What the task requires:
For this exercise, restate the data below with no change at all.

Working data:
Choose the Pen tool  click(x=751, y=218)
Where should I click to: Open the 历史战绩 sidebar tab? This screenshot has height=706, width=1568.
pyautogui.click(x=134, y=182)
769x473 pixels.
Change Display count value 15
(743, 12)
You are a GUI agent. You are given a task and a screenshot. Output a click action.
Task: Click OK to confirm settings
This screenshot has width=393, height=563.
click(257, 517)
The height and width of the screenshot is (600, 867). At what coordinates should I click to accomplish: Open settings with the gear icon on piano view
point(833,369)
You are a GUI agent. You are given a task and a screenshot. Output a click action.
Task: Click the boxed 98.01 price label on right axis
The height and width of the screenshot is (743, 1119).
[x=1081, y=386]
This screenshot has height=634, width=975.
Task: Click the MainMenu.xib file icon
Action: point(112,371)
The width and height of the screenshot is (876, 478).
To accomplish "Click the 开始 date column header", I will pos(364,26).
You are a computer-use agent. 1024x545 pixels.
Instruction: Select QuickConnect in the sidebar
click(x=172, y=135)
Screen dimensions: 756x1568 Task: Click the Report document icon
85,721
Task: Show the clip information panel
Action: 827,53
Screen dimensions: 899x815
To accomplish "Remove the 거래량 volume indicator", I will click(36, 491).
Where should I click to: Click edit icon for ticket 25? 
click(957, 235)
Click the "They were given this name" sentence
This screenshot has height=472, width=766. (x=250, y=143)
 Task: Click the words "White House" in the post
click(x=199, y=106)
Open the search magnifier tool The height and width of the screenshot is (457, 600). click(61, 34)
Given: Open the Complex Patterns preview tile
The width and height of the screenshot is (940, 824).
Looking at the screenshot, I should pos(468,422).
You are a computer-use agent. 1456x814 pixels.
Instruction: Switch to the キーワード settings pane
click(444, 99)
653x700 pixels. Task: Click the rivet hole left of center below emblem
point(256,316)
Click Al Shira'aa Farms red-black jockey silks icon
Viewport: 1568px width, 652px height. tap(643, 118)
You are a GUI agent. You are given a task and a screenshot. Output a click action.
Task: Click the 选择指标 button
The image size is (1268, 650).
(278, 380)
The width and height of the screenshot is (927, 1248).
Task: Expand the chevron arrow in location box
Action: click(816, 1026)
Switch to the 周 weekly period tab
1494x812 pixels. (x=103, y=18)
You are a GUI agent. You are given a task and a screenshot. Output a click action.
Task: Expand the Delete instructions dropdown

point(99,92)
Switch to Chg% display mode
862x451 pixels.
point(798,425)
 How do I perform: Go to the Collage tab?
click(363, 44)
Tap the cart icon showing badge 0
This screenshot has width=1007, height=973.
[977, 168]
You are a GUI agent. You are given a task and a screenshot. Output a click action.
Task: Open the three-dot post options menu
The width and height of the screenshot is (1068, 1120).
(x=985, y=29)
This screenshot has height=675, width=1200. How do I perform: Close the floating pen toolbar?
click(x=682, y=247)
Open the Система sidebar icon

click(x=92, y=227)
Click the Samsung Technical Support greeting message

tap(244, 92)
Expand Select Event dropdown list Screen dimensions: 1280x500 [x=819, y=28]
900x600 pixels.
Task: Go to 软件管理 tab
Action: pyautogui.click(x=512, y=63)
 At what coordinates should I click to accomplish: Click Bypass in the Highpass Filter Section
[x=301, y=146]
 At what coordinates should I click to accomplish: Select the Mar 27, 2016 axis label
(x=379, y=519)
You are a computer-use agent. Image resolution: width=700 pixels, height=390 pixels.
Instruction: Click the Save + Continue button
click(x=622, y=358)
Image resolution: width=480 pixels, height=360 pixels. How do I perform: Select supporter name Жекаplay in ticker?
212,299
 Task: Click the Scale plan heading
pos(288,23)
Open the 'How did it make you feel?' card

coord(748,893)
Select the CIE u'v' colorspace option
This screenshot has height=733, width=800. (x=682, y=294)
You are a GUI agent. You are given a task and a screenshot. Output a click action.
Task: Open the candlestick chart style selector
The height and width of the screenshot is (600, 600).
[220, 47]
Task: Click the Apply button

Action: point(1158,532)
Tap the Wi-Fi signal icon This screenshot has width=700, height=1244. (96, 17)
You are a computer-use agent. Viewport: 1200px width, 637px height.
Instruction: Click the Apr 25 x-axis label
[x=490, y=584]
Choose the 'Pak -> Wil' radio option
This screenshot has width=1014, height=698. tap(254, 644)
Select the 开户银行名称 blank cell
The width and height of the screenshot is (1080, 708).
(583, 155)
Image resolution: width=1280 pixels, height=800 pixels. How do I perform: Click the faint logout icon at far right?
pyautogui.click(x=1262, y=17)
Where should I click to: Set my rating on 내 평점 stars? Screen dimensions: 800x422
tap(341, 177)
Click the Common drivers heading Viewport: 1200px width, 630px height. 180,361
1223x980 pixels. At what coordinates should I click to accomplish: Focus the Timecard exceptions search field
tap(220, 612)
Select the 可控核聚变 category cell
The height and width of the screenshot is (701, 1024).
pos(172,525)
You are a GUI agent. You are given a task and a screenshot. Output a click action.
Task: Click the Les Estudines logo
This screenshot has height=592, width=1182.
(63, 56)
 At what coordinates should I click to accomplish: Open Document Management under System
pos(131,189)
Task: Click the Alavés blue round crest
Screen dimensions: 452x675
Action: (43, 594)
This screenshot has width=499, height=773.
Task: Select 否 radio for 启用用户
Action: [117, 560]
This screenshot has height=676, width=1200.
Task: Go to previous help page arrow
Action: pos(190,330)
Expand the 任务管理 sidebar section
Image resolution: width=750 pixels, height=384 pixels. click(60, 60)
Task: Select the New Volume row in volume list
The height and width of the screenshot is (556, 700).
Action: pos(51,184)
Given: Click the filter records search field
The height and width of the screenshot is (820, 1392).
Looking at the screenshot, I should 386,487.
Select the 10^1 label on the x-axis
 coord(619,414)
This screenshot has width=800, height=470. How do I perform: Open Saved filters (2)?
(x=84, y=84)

Task response:
Choose the Pen tool  click(x=751, y=218)
Where should I click to: Open the 历史战绩 sidebar tab? This screenshot has height=706, width=1568.
pyautogui.click(x=134, y=182)
769x473 pixels.
Change Display count value 15
(743, 12)
You are a GUI agent. You are given a task and a screenshot. Output a click action.
Task: Click OK to confirm settings
This screenshot has width=393, height=563.
click(257, 517)
The height and width of the screenshot is (600, 867). At what coordinates should I click to accomplish: Open settings with the gear icon on piano view
point(833,369)
You are a GUI agent. You are given a task and a screenshot. Output a click action.
Task: Click the boxed 98.01 price label on right axis
The height and width of the screenshot is (743, 1119).
[x=1081, y=386]
This screenshot has height=634, width=975.
Task: Click the MainMenu.xib file icon
Action: point(112,371)
The width and height of the screenshot is (876, 478).
To accomplish "Click the 开始 date column header", I will pos(364,26).
You are a computer-use agent. 1024x545 pixels.
Instruction: Select QuickConnect in the sidebar
click(x=172, y=135)
Screen dimensions: 756x1568 Task: Click the Report document icon
85,721
Task: Show the clip information panel
Action: 827,53
Screen dimensions: 899x815
To accomplish "Remove the 거래량 volume indicator", I will click(36, 491).
Where should I click to: Click edit icon for ticket 25? 
click(957, 235)
Click the "They were given this name" sentence
This screenshot has height=472, width=766. (x=250, y=143)
 Task: Click the words "White House" in the post
click(x=199, y=106)
Open the search magnifier tool The height and width of the screenshot is (457, 600). click(61, 34)
Given: Open the Complex Patterns preview tile
The width and height of the screenshot is (940, 824).
Looking at the screenshot, I should pos(468,422).
You are a computer-use agent. 1456x814 pixels.
Instruction: Switch to the キーワード settings pane
click(444, 99)
653x700 pixels. Task: Click the rivet hole left of center below emblem
point(256,316)
Click Al Shira'aa Farms red-black jockey silks icon
Viewport: 1568px width, 652px height. tap(643, 118)
You are a GUI agent. You are given a task and a screenshot. Output a click action.
Task: Click the 选择指标 button
The image size is (1268, 650).
(278, 380)
The width and height of the screenshot is (927, 1248).
Task: Expand the chevron arrow in location box
Action: click(816, 1026)
Switch to the 周 weekly period tab
1494x812 pixels. (x=103, y=18)
You are a GUI agent. You are given a task and a screenshot. Output a click action.
Task: Expand the Delete instructions dropdown

point(99,92)
Switch to Chg% display mode
862x451 pixels.
point(798,425)
 How do I perform: Go to the Collage tab?
click(363, 44)
Tap the cart icon showing badge 0
This screenshot has width=1007, height=973.
[977, 168]
You are a GUI agent. You are given a task and a screenshot. Output a click action.
Task: Open the three-dot post options menu
The width and height of the screenshot is (1068, 1120).
(x=985, y=29)
This screenshot has height=675, width=1200. How do I perform: Close the floating pen toolbar?
click(x=682, y=247)
Open the Система sidebar icon

click(x=92, y=227)
Click the Samsung Technical Support greeting message

tap(244, 92)
Expand Select Event dropdown list Screen dimensions: 1280x500 [x=819, y=28]
900x600 pixels.
Task: Go to 软件管理 tab
Action: pyautogui.click(x=512, y=63)
 At what coordinates should I click to accomplish: Click Bypass in the Highpass Filter Section
[x=301, y=146]
 At what coordinates should I click to accomplish: Select the Mar 27, 2016 axis label
(x=379, y=519)
You are a computer-use agent. Image resolution: width=700 pixels, height=390 pixels.
Instruction: Click the Save + Continue button
click(x=622, y=358)
Image resolution: width=480 pixels, height=360 pixels. How do I perform: Select supporter name Жекаplay in ticker?
212,299
 Task: Click the Scale plan heading
pos(288,23)
Open the 'How did it make you feel?' card

coord(748,893)
Select the CIE u'v' colorspace option
This screenshot has height=733, width=800. (x=682, y=294)
You are a GUI agent. You are given a task and a screenshot. Output a click action.
Task: Open the candlestick chart style selector
The height and width of the screenshot is (600, 600).
[220, 47]
Task: Click the Apply button

Action: point(1158,532)
Tap the Wi-Fi signal icon This screenshot has width=700, height=1244. (96, 17)
You are a computer-use agent. Viewport: 1200px width, 637px height.
Instruction: Click the Apr 25 x-axis label
[x=490, y=584]
Choose the 'Pak -> Wil' radio option
This screenshot has width=1014, height=698. tap(254, 644)
Select the 开户银行名称 blank cell
The width and height of the screenshot is (1080, 708).
(583, 155)
Image resolution: width=1280 pixels, height=800 pixels. How do I perform: Click the faint logout icon at far right?
pyautogui.click(x=1262, y=17)
Where should I click to: Set my rating on 내 평점 stars? Screen dimensions: 800x422
tap(341, 177)
Click the Common drivers heading Viewport: 1200px width, 630px height. 180,361
1223x980 pixels. At what coordinates should I click to accomplish: Focus the Timecard exceptions search field
tap(220, 612)
Select the 可控核聚变 category cell
The height and width of the screenshot is (701, 1024).
pos(172,525)
You are a GUI agent. You are given a task and a screenshot. Output a click action.
Task: Click the Les Estudines logo
This screenshot has height=592, width=1182.
(63, 56)
 At what coordinates should I click to accomplish: Open Document Management under System
pos(131,189)
Task: Click the Alavés blue round crest
Screen dimensions: 452x675
Action: (43, 594)
This screenshot has width=499, height=773.
Task: Select 否 radio for 启用用户
Action: [117, 560]
This screenshot has height=676, width=1200.
Task: Go to previous help page arrow
Action: pos(190,330)
Expand the 任务管理 sidebar section
Image resolution: width=750 pixels, height=384 pixels. click(60, 60)
Task: Select the New Volume row in volume list
The height and width of the screenshot is (556, 700).
Action: pos(51,184)
Given: Click the filter records search field
The height and width of the screenshot is (820, 1392).
Looking at the screenshot, I should 386,487.
Select the 10^1 label on the x-axis
 coord(619,414)
This screenshot has width=800, height=470. How do I perform: Open Saved filters (2)?
(x=84, y=84)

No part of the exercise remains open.